** DIRECTIONS FOR THIS TASK **
Which lines in the data below contain the word "Carr"? Return each of them.

-*-

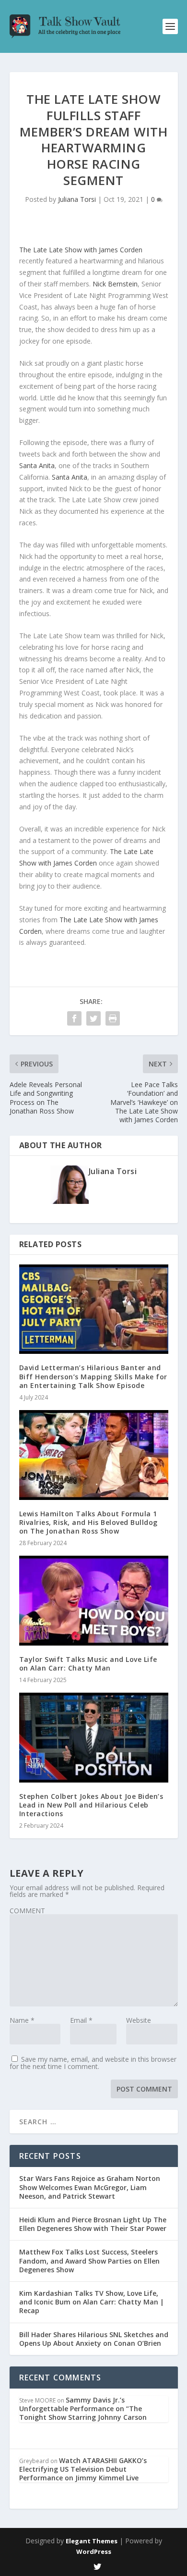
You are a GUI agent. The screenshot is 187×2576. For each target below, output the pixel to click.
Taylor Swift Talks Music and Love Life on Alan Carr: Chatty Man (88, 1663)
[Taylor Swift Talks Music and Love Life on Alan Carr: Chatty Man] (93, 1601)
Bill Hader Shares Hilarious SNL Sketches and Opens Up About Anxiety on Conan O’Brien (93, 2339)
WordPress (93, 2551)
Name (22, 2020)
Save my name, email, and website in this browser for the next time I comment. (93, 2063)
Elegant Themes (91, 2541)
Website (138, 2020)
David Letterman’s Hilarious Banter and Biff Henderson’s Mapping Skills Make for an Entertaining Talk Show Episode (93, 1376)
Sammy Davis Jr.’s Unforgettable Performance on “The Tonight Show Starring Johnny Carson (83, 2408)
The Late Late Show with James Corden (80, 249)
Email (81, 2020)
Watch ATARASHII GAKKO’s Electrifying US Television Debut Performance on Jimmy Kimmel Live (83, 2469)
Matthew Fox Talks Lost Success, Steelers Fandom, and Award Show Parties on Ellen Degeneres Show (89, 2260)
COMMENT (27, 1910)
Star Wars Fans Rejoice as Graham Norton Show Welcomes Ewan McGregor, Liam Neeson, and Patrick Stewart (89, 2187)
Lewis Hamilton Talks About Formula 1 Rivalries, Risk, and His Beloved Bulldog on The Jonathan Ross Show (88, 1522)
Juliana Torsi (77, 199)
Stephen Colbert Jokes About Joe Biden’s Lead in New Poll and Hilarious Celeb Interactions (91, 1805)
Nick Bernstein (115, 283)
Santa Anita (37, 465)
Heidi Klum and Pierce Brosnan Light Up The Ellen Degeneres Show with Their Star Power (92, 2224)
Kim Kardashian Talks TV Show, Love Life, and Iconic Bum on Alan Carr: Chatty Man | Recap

-*-

** RESULT **
Taylor Swift Talks Music and Love Life on Alan Carr: Chatty Man (88, 1663)
[Taylor Swift Talks Music and Love Life on Alan Carr: Chatty Man] (93, 1601)
Kim Kardashian Talks TV Show, Love Life, and Iconic Bum on Alan Carr: Chatty Man | Recap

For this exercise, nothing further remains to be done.